EN FR
EN FR


Section: New Results

Analysis and modeling for compact representation and navigation

Joint projection/filling method for virtual view synthesis

Participants : Christine Guillemot, Vincent Jantet.

This study is carried out in collaboration with INSA/IETR (Luce Morin). Associated with a view synthesis method, a multi-view plus depth video allows the generation of virtual views of the scene from any viewpoint. Many algorithms have thus been developed to synthesize virtual views from one or several input views video plus depth data. These rendering algorithms are either based on Image-Based Rendering (IBR) techniques or Geometry-Based Rendering (GBR) techniques, according to the amount of 3D information they use. IBR techniques require limited geometric information to synthesize intermediate views and allow the generation of photo-realistic virtual views at the expense of virtual camera freedom. GBR techniques require detailed 3D models of the scene to synthesize arbitrary viewpoints (points of view). GBR techniques are sensitive to the accuracy of the 3D model, which is difficult to estimate from real multi-view videos. Depth-Image-Based Rendering (DIBR) techniques include hybrid rendering methods between IBR and GBR techniques. DIBR methods are based on warping equations, which project a reference view onto a virtual viewpoint. Each input view is defined by a "color" (or "texture") map and a "depth" map, which associates a depth value to each image pixel.

In classical DIBR schemes, the rendering proceeds in several distinct steps, each one designed to solve a specific problem. First, the input depth map is warped onto the virtual viewpoint. The obtained warped depth map contains disocclusions, cracks and ghosting artifacts. Second, this virtual depth map is filtered with a median filter, in order to remove the cracks, and then to dilate disocclusion areas on the background side, in order to avoid ghosting artifacts during view synthesis. Third, the filtered depth map is used in a backward warping to compute the color of each pixel of the virtual view. Fourth, this resulting depth map is inpainted, to fill in disocclusion areas. Finally, this complete depth map is used by a depth-aided inpainting algorithm to fill in disocclusions in the color map. However, all these steps are inter-dependent, and errors introduced by each one are amplified by the following one.
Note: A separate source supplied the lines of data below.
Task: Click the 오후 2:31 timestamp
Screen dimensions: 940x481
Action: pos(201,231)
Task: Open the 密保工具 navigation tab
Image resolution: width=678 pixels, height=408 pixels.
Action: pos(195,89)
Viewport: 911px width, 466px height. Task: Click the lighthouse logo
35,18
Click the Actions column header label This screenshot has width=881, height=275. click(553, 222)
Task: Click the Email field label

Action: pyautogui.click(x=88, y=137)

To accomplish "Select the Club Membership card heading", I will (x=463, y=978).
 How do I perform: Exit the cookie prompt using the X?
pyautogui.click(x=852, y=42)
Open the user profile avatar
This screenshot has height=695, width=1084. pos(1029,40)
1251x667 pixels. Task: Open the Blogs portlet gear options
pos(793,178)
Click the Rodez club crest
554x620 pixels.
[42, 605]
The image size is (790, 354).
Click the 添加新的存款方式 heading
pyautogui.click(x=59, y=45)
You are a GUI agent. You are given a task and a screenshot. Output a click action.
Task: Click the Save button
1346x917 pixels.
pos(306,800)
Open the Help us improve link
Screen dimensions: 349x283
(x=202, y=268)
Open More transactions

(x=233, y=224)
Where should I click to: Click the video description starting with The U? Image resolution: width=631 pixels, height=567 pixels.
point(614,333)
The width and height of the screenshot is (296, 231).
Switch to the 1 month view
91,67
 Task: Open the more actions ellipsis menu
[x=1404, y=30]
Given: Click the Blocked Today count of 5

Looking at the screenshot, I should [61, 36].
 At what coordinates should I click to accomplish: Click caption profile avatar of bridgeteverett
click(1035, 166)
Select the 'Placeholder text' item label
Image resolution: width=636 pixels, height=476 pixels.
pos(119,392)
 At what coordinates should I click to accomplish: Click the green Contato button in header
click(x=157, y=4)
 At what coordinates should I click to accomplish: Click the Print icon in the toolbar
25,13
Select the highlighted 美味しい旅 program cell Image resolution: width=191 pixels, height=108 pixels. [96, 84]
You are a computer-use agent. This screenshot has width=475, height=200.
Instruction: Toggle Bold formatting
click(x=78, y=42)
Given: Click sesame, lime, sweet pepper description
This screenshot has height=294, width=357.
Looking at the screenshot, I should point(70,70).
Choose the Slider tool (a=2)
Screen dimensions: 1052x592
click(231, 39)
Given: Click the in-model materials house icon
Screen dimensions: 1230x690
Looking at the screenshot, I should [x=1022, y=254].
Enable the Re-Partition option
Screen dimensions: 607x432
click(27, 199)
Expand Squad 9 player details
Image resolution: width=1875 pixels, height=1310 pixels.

Connectivity information is lost during the first projection step, as shown in Fig. 2 . Without this connectivity information, every inpainting method fails to fill in background disocclusions if the disoccluded area is surrounded by foreground objects. This case may happen each time a foreground object is not convex, and contains holes, as shown in Fig. 2 -(a). As a result, depth-aided inpainting uses wrong foreground patches to fill in background disocclusions, producing annoying artifacts, as shown in Fig. 2 -(b).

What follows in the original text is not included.